Even now, as I watch Slater or Ben Barba weave their magic, I still see Ken Thornett thundering down the field like a runaway train. He had everything . . . the strength of a second-rower, the speed of a winger. Nobody ever got past him, and he swallowed the high ball every time. Peter Dimond and Ken Irvine and Reg Gasnier still have pride of place, and later arrivals like Mick Cronin at centre and Wally Lewis at five-eighth also make my list of the greatest. Lewis is perhaps the best footballer I ever saw. Or was it Langlands? People often ask me how players would go in other eras. Andrew Johns is a case in point. He was a masterful player in his time, but I don’t think he would have been quick enough for the game we played. But we’ll never know.

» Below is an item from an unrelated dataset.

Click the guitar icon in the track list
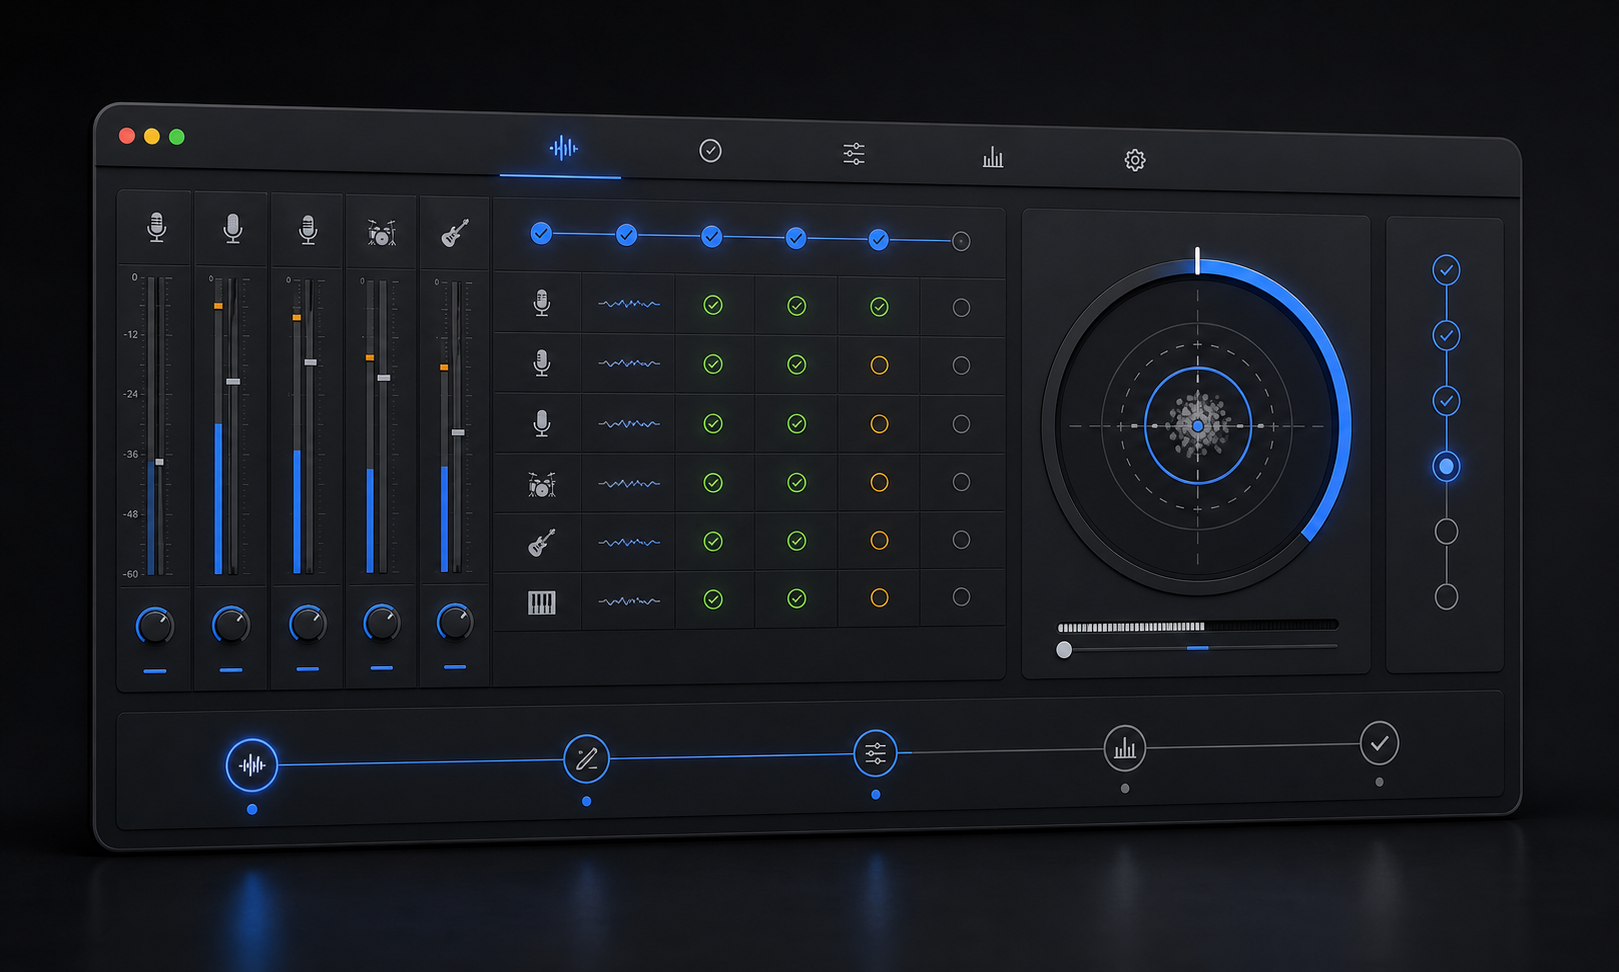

I try to be more expansive in picking greatness among forwards over the years, but still I come back to my era. Nobody has ever been better than Johnny Raper. Dick Thornett and Brian Hambly, Noel Kelly and Ian Walsh of my time were all mighty players, as was Norm Provan. Now I know there is no logic to this, since great players just keep coming. But greatness is in the eye of the beholder, and as I sit back on a warm afternoon, glass of red wine in hand, my mind’s eye goes to those whose greatness I knew from personal experience. We’ll throw the immaculate front rower Arthur Beetson into that lot. And if I take in the breadth of my experience, there’s a word, too, for old Wallaby team-mates like winger Ken Donald, a fantastic player in any conditions, and the most durable forwards I have known in Nick Shehadie and Tony Miller, who both made British tours, ten years apart.
So there you have it. I remain eternally grateful for the privileges I have had, for the friendships that both Rugby codes have brought me, and for the greatness I have seen and mixed with along the way. John O’Gready’s photo and Winfield’s decision to turn it into a trophy have been a big part of that, as has the enduring friendship with Norm Provan that it inspired. I consider myself a very lucky man.